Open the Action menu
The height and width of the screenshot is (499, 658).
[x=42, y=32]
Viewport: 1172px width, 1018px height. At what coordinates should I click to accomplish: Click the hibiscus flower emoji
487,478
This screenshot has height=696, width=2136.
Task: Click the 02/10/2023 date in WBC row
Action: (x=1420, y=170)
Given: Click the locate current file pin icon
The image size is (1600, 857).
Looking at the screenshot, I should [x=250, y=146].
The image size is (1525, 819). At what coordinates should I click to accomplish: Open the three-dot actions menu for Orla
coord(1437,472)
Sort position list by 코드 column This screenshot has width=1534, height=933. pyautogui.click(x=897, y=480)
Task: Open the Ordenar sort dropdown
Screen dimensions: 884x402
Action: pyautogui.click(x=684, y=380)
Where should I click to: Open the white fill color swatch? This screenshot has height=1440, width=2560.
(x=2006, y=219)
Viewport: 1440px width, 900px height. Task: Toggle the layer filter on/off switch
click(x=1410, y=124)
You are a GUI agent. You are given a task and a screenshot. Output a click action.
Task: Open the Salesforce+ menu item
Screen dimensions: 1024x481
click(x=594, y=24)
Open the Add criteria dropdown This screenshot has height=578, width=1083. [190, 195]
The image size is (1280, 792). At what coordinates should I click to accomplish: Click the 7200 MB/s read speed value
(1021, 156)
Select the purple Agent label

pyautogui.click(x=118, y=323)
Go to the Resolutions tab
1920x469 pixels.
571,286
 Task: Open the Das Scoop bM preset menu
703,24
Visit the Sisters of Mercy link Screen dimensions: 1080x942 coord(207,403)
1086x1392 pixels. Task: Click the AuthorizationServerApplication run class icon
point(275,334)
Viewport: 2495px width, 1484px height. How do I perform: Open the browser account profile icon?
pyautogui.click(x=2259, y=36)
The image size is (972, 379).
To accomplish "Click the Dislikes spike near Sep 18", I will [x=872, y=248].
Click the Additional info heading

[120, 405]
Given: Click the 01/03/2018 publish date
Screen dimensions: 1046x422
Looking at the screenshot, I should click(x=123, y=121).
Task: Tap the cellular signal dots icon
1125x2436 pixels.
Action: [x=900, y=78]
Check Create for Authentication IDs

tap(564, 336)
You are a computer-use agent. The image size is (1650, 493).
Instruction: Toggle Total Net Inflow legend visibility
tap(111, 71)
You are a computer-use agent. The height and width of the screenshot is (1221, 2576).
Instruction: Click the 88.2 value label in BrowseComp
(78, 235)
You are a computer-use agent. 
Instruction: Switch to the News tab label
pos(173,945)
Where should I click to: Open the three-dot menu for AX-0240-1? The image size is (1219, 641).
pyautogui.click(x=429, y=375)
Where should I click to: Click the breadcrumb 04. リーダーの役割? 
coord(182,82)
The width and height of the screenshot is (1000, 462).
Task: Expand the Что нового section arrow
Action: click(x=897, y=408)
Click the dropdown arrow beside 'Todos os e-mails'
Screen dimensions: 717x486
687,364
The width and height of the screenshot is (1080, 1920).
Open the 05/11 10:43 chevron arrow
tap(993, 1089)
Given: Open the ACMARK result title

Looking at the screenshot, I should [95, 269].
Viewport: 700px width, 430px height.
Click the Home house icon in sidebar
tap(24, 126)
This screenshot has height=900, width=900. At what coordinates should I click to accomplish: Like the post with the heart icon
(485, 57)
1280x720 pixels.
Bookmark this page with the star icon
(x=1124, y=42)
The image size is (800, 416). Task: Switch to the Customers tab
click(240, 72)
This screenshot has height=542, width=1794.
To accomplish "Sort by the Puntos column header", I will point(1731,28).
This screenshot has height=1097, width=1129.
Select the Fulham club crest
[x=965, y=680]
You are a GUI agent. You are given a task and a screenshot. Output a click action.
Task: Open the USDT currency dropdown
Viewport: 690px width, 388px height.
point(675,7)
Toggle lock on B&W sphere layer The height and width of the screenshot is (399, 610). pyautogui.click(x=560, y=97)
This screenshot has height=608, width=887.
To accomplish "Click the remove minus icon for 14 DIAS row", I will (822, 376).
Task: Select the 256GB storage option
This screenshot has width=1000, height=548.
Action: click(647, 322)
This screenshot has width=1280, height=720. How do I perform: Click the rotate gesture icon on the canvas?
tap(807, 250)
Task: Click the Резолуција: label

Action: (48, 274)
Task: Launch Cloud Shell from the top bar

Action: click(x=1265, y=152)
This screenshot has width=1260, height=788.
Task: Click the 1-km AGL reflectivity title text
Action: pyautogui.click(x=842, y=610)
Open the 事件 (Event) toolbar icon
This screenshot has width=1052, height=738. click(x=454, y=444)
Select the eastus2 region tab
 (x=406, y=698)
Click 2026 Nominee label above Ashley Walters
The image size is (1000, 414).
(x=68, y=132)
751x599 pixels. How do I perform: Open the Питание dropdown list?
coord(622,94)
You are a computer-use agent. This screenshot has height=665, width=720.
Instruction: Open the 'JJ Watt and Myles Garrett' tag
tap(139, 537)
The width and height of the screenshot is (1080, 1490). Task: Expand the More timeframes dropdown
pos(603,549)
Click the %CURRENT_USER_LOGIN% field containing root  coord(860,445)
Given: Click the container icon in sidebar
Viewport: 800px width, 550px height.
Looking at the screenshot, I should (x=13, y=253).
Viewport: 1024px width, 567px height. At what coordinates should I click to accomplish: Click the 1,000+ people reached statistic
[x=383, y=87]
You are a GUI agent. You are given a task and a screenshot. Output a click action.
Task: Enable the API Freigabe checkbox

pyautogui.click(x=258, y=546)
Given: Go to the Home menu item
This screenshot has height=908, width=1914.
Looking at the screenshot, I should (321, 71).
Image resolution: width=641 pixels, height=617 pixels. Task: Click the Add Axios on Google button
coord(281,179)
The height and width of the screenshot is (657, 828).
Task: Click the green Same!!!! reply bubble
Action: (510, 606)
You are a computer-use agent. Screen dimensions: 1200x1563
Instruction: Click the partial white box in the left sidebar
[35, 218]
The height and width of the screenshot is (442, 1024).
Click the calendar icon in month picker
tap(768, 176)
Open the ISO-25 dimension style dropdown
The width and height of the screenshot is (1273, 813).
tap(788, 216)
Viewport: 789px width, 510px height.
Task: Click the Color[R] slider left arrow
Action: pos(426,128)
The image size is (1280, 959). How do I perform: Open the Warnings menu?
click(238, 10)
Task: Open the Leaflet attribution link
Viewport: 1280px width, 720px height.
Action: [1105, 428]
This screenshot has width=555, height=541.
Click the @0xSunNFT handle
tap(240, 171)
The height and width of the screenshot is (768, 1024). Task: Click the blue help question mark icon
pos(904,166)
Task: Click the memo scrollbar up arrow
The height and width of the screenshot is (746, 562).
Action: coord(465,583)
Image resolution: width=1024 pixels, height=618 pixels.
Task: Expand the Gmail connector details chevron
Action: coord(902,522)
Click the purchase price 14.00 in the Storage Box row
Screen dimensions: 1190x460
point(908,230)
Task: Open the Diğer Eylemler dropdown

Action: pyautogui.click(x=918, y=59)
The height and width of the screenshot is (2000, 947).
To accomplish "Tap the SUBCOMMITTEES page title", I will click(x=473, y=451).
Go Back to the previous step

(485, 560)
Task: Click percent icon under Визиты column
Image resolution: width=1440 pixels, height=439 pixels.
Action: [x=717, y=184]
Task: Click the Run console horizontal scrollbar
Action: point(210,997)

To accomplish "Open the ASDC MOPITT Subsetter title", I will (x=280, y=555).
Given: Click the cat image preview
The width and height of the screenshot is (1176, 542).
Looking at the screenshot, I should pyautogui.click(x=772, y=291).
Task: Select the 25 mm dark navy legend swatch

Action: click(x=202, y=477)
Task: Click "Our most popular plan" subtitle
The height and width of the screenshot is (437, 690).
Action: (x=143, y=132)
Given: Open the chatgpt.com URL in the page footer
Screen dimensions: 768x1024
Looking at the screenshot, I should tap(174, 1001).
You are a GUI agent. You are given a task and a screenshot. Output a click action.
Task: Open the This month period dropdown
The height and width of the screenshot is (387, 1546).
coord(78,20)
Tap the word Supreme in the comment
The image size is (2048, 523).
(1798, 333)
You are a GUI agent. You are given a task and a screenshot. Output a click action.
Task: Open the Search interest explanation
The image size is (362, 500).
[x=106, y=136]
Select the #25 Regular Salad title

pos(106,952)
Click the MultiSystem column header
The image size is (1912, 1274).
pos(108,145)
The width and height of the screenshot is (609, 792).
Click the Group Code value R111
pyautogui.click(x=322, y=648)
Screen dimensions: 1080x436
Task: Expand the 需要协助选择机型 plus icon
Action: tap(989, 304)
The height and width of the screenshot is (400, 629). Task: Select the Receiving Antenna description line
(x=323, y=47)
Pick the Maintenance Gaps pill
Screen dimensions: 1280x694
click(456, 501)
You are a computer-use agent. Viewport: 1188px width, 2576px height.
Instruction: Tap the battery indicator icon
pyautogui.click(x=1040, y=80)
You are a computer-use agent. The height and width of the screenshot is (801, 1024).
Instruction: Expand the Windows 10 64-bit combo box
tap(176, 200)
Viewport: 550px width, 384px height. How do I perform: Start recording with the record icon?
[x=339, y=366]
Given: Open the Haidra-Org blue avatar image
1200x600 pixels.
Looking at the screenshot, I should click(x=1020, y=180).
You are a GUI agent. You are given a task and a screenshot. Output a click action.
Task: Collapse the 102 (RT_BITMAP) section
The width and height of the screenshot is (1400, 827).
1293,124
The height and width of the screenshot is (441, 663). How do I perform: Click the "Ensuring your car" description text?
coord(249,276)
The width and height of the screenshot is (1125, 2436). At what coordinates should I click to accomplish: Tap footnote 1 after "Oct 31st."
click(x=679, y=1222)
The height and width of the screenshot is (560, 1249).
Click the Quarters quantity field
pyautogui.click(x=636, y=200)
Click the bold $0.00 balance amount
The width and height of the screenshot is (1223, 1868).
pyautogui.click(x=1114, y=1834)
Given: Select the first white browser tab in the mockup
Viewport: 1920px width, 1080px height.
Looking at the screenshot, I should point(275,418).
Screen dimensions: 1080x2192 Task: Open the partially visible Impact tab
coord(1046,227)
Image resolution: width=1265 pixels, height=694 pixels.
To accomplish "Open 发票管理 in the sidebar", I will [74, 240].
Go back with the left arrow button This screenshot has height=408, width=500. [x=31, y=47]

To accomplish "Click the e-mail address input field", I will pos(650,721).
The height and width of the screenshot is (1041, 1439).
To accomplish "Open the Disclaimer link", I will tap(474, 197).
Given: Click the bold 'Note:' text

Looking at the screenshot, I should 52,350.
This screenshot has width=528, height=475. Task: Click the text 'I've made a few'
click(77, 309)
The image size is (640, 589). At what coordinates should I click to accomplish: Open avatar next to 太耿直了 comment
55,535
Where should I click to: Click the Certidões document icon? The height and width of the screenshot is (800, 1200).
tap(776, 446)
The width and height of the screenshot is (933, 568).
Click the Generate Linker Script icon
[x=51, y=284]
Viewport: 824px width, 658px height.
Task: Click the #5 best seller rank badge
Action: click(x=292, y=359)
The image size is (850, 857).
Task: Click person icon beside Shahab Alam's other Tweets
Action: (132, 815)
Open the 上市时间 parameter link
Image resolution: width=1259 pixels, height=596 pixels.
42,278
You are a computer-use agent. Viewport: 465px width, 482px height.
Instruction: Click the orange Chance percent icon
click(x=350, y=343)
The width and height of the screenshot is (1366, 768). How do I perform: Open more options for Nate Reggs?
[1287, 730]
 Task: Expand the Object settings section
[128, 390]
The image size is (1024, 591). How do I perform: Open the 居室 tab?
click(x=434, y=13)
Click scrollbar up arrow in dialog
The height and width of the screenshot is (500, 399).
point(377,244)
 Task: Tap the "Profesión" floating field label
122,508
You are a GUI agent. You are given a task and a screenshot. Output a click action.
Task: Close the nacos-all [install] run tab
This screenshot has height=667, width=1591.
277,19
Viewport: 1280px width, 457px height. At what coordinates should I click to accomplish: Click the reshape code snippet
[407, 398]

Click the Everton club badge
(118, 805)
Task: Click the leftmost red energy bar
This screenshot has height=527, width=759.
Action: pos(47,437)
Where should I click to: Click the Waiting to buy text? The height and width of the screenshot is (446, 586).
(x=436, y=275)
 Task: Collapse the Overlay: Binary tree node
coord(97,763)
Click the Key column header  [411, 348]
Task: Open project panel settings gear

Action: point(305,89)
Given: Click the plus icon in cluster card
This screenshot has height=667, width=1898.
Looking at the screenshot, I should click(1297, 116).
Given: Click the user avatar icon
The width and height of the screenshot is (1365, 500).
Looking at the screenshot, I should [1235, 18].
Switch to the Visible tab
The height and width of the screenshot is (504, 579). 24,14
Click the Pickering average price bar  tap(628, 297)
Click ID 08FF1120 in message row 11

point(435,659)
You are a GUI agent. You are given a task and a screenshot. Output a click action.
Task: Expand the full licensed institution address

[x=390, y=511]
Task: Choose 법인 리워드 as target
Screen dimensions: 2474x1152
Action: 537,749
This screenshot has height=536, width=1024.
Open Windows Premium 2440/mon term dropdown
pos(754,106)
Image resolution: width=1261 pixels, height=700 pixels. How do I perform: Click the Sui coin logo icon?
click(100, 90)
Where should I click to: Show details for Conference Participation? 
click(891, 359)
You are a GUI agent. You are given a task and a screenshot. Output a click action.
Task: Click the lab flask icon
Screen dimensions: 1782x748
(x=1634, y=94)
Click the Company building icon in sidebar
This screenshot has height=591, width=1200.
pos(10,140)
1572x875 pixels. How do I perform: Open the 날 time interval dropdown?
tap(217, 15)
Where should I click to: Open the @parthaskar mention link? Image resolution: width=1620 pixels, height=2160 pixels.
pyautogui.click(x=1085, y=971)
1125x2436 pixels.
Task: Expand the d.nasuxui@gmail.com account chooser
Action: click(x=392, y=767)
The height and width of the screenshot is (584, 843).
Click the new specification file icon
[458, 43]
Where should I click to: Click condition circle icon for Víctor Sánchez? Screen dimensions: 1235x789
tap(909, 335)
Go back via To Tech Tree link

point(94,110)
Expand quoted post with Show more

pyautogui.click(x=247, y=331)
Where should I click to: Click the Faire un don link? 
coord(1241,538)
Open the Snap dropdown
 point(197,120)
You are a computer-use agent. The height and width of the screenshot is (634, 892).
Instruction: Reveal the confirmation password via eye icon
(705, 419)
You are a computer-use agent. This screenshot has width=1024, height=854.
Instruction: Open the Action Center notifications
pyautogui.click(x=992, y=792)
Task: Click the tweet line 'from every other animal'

_EXERCISE:_
Please set down, with no changes, the line that contains "has width=1024, height=854." and all the lines after it until the entries end; write nothing besides them.

_REPLY TO THE EXERCISE:_
You are a computer-use agent. This screenshot has width=1024, height=854.
Instruction: Open the Action Center notifications
pyautogui.click(x=992, y=792)
Task: Click the tweet line 'from every other animal'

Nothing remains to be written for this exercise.